Disease - Psoriatic arthritis, rheumatoid arthritis

Lead applicant - Dr Damo Xu

Organisation - University of Glasgow

Type of grant - Project Grant

Status of grant - Active

Amount of the original award - £298,176

Start date - 9 January 2017

Reference - 21327

Public Summary

What are the aims of this research?

Researchers have discovered a molecule produced by the body, called IL-37a, that reduces inflammation. This study aims to understand whether this molecule can reduce inflammation in inflammatory arthritis (for example, rheumatoid arthritis and psoriatic arthritis).

Why is this research important?

In inflammatory arthritis the immune system begins to attack healthy tissues, particularly in the joints. This causes inflammation and swelling, which in turn causes pain and reduced joint movement. To tackle this, doctors prescribe medications that reduces inflammation. However, the currently available treatments do not work for everyone. These researchers want to establish whether the molecule, IL-37a, can reduce inflammation in tissue samples from people with inflammatory arthritis, and in mice with inflammatory arthritis to assess its potential as a novel therapy.
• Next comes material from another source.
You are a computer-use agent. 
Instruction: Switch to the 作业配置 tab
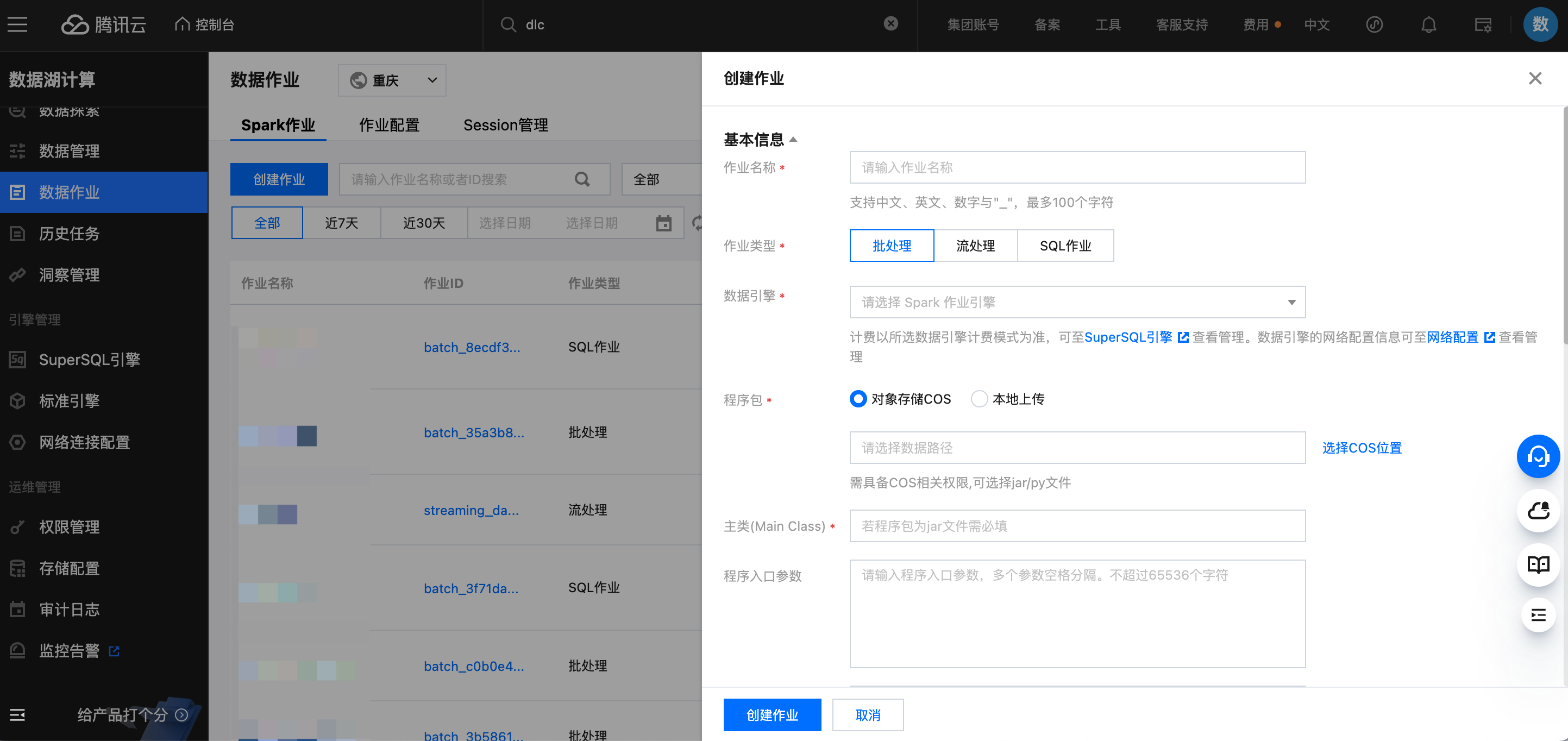coord(389,125)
How will the findings benefit patients?

If IL-37a can reduce inflammation in these studies, it could mark the beginning of the development of a new anti-inflammatory therapy for inflammatory arthritis. There are many disease processes that lead to inflammation in the joint; developing therapies that work in different ways will increase the chance of finding an appropriate treatment for everyone with any form of inflammatory arthritis.